The ATP7B gene codes for the copper-transporting ATPase 2 protein, primarily found in the liver. This protein manages copper levels by transporting copper to the Golgi apparatus for incorporation into ceruloplasmin, which carries copper throughout the body. If copper levels become too high in liver cells, it facilitates the removal of excess copper for elimination through bile.
Impact of Chromosomal Number and Structural Changes
Changes in the number or structure of chromosome 13 can lead to health conditions. Trisomy 13, or Patau syndrome, occurs when an individual has three copies of chromosome 13 instead of the usual two. This extra genetic material disrupts normal development, causing severe intellectual disability and physical abnormalities affecting many body systems.
Individuals with Trisomy 13 often exhibit heart defects, brain or spinal cord abnormalities, and very small or poorly developed eyes. Other common features include extra fingers or toes, a cleft lip with or without a cleft palate, low muscle tone, and a small head or lower jaw. Most infants with Trisomy 13 do not survive past their first days or weeks of life. This condition occurs in about 1 in 10,000 to 20,000 live births.
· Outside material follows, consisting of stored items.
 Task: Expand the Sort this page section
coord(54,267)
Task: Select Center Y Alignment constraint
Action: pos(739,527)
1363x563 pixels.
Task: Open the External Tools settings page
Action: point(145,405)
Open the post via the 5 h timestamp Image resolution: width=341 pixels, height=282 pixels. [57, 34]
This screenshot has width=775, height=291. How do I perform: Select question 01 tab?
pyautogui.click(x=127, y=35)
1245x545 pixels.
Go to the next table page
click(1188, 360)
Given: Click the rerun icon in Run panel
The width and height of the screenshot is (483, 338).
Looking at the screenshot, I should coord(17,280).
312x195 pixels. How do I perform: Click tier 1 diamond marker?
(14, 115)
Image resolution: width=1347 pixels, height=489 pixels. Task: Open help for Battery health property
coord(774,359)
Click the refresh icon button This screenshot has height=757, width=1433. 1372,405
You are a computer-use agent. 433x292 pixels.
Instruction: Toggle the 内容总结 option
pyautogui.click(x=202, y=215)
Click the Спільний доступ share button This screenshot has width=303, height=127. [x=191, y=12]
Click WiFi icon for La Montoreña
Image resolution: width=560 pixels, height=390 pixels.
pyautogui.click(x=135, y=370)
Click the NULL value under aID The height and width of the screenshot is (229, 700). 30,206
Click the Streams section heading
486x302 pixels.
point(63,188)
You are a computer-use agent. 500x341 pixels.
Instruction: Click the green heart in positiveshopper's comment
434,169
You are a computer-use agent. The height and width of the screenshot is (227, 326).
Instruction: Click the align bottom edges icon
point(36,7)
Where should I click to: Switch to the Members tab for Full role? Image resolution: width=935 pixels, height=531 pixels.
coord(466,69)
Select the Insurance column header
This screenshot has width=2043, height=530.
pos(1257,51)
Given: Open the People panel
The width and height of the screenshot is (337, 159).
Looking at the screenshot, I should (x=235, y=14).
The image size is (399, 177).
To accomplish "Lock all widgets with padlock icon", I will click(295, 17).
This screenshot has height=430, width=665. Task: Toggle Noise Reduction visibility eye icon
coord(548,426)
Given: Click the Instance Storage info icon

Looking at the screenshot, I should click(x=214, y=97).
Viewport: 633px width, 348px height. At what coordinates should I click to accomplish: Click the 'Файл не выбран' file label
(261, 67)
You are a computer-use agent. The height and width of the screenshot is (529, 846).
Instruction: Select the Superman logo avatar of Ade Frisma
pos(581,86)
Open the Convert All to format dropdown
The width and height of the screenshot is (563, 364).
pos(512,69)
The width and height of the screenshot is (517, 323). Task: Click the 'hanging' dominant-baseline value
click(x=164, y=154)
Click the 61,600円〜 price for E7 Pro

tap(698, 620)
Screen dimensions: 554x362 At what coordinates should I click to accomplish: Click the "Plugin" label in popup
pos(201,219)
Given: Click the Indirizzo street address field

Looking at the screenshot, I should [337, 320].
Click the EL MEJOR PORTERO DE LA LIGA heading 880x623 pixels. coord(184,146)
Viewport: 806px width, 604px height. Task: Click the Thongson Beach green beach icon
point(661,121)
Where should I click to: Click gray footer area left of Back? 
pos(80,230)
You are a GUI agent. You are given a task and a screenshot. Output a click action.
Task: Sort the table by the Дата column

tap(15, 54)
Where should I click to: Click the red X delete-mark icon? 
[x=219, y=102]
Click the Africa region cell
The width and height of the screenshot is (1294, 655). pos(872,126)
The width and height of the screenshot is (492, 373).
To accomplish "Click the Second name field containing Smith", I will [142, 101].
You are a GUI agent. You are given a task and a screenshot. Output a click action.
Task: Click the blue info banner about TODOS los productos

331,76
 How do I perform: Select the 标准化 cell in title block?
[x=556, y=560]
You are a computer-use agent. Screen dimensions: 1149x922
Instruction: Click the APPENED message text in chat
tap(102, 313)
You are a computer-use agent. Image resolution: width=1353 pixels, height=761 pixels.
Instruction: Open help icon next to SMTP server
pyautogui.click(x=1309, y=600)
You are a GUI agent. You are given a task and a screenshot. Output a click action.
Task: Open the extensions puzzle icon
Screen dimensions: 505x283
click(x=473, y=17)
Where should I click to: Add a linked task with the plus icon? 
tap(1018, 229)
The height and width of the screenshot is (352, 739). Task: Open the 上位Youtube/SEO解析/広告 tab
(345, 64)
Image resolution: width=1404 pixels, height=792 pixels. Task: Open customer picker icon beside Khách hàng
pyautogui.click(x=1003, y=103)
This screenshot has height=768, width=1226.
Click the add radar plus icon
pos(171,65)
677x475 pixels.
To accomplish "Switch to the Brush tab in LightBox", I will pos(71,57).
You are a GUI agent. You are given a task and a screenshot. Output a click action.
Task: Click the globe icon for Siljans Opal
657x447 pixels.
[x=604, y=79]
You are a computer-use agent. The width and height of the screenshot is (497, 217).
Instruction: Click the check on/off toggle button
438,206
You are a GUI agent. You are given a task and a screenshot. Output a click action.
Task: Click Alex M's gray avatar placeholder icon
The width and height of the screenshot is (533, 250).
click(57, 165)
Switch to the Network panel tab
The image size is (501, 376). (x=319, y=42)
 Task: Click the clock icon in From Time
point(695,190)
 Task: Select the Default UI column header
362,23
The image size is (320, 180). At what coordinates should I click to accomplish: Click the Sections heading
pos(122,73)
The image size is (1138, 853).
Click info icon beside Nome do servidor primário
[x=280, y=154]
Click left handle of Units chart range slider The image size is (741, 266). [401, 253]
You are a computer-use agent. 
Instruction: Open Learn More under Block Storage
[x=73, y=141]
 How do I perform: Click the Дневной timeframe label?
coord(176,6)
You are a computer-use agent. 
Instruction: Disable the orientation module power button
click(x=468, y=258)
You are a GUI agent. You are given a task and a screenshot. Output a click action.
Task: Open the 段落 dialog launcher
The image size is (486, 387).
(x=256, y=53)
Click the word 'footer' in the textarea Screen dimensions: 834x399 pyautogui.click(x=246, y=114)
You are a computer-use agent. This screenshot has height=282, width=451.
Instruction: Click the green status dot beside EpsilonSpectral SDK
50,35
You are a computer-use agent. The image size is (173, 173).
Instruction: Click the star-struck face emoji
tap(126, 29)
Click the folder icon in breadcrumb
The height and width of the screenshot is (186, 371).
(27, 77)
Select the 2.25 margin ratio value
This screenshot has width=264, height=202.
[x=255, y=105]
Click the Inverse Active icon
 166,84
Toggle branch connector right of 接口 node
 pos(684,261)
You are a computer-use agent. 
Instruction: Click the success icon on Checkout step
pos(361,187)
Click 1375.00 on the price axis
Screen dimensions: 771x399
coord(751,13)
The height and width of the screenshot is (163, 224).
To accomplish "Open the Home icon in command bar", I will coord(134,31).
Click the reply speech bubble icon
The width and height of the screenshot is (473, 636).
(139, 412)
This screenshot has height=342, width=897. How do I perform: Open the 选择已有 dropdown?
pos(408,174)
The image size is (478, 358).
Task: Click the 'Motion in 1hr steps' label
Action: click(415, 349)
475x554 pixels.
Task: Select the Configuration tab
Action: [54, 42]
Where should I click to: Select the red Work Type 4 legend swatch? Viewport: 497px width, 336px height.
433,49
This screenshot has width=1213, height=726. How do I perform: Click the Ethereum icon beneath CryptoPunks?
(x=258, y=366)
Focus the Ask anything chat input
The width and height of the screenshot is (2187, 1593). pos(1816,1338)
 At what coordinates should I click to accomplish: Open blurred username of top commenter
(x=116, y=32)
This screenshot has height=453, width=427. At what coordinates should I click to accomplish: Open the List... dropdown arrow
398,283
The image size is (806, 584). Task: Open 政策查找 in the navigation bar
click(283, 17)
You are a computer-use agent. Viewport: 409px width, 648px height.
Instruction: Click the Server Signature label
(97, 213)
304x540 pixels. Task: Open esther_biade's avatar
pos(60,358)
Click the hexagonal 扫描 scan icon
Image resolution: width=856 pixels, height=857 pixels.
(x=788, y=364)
Deletion syndromes involving chromosome 13, specifically 13q deletion syndrome, arise when a segment of the long (q) arm is missing. The specific effects and severity depend on the size and exact location of the deleted segment. Common characteristics include varying degrees of intellectual disability and developmental delay.
Affected individuals may also present with distinctive facial features, such as small or wide-set eyes, a thin forehead, or a broad nasal bridge. Vision and hearing impairments are frequently observed. Additionally, individuals can experience central nervous system malformations, heart defects, and genital abnormalities in affected males.
Link to Hereditary Cancers
Inherited changes in genes on chromosome 13 can increase an individual’s lifetime risk for certain cancers. Retinoblastoma, a rare eye cancer that typically affects young children, is linked to mutations in the RB1 gene. While the RB1 gene normally functions as a tumor suppressor, inherited mutations in both copies mean the cellular “brake” on cell division is broken, allowing retinal cells to grow and divide uncontrollably, forming a tumor.
Approximately 40% of retinoblastoma cases are hereditary, meaning the RB1 gene mutation is present in all cells of the body, including reproductive cells. Individuals with this hereditary form often develop tumors in both eyes and face an increased risk of developing other types of cancer later in life. Understanding the specific RB1 mutation is important for managing the affected individual and counseling family members.
The BRCA2 gene, also located on chromosome 13, plays a significant role in DNA repair processes. Its protein helps mend breaks in DNA strands and maintain the stability of a cell’s genetic information. When a person inherits a harmful mutation in the BRCA2 gene, this DNA repair function is impaired, leading to an accumulation of DNA damage.
This impaired DNA repair capacity substantially increases the lifetime risk of developing several cancers. Women with inherited BRCA2 mutations have a significantly elevated risk of breast and ovarian cancers. Men with these mutations also face an increased risk of breast cancer, as well as prostate and pancreatic cancers.